En la línea se hizo un silencio eterno. En realidad, se escuchaban voces, risas, ambiente de mucha gente, muy felíz.
Pasaron dos minutos, cinco, no sé. Lo que escuché después fue la inconfundible voz de Diego: “¿¡Qué te pasa, pelotudo!? ¿¡Cómo que no te fuiste a tu pueblo a pasar las fiestas con tu familia!? ¿¡Estás loco, vos?! Escuchame: eso no se hace, ni por Maradona ni por nadie… Y te digo algo, fiera: sé que me querés ablandar con esto. Pero no te voy a dar bola, ¡no te voy a dar la nota! Hoy… no te voy a dar la nota… Pero vení mañana, vení que te voy dar una nota, una nota en serio.
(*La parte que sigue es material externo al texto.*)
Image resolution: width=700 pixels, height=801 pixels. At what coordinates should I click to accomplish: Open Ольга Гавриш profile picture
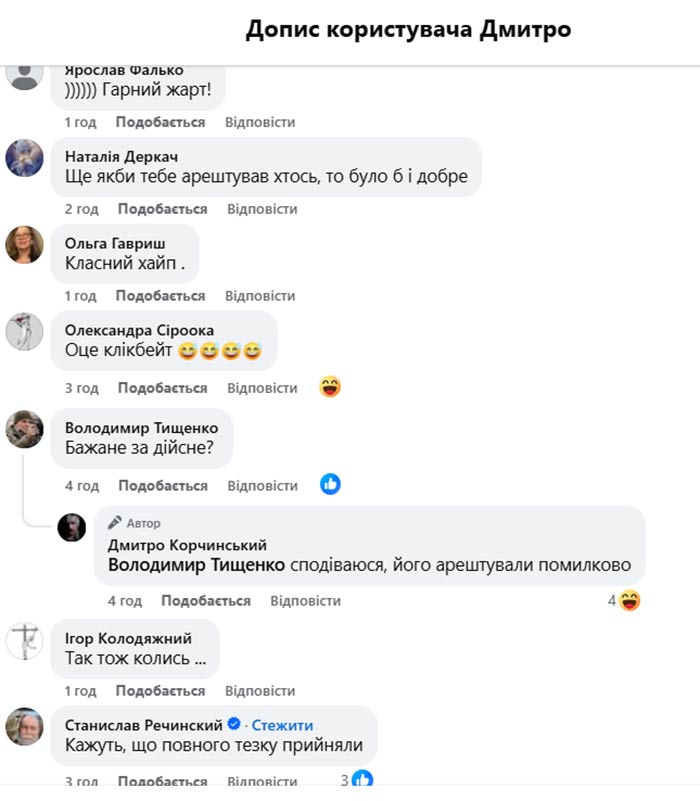click(x=25, y=245)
Va a ser la nota más importante que jamás hayas hecho… Vení a las once, acá, a la casa de mis viejos, ¿sabés dónde es?
-Sí, en Devoto.
-Sí, fiera, en Devoto pero del lado de afuera… Chau, feliz Navidad.
-Feliz Navidad, Diego. Gracias.
Al día siguiente, martes 25 de diciembre, me instalé frente a la casona de la calle Cantilo, en Villa Devoto, mucho antes de las once de la mañana. Sentado en el Citroen del fotógrafo -que por lo menos había podido pasar la noche de fiesta con los suyos y por eso, creo, sonreía- esperé más de tres horas para ser puntual. Y a la hora señalada, ni un minuto antes ni un minuto después, toqué el timbre.
Me atendió Claudia: “¿Qué hacés, plomo?”, me saludó por primera vez de la manera que repetiría tantas durante tanto tiempo. Entré y no salí hasta las once de la noche. Compartimos un asado, obra de don Diego, y charlamos un rato largo, sentados en el jardín, junto a la pileta, sobre el piso verde de césped sintético. Hablamos de la Navidad, de las Navidades de su infancia, y de una lesión circunstancial. El estaba vestido con una remera y un pantalón azules, y calzaba ojotas. Todo Puma, la marca de la que él era la cara oficial. Recuerdo que no cambió el tono cuando nos sentamos a hacer la entrevista. Como era con los suyos, en la intimidad, así hablaba para la nota. Sin cassette. Estaba en la plenitud de su carrera. El Napoli, su Napoli, ya no era el equipo pobre del sur. Por él, le peleaba de igual a igual a los poderosos del norte italiano, a la Juve, al Milan.
Así y todo, aunque era puro fibra, la panza maradoniana se le dibujaba debajo de la remera, naciendo justo debajo del último botón del cuello y exagerada por su gesto: los brazos abiertos, a los lados, terminando con un pote de helado y una cucharita, respectivamente, en cada una de las manos, para acompañar cada definición, cada respuesta tipo puñalada.
Para las fotos, posó con su mamá, la Tota, brindando con copas de champagne llenas de agua delante del arbolito que ya entraba en proceso de desarme.
En la revista no se quedaron nada contentos con la nota; ellos querían la noche misma de Navidad, a cualquier costo. Y yo, aunque cuando releo la nota siento que podría haber sido infinitamente mejor, estaba feliz: había compartido la intimidad de Maradona sin invadirlo, había respetado sus tiempos sin que perjudicara los míos; sabía que, seguramente por eso, las puertas de la casa Maradona estaban abiertas por siempre para mí.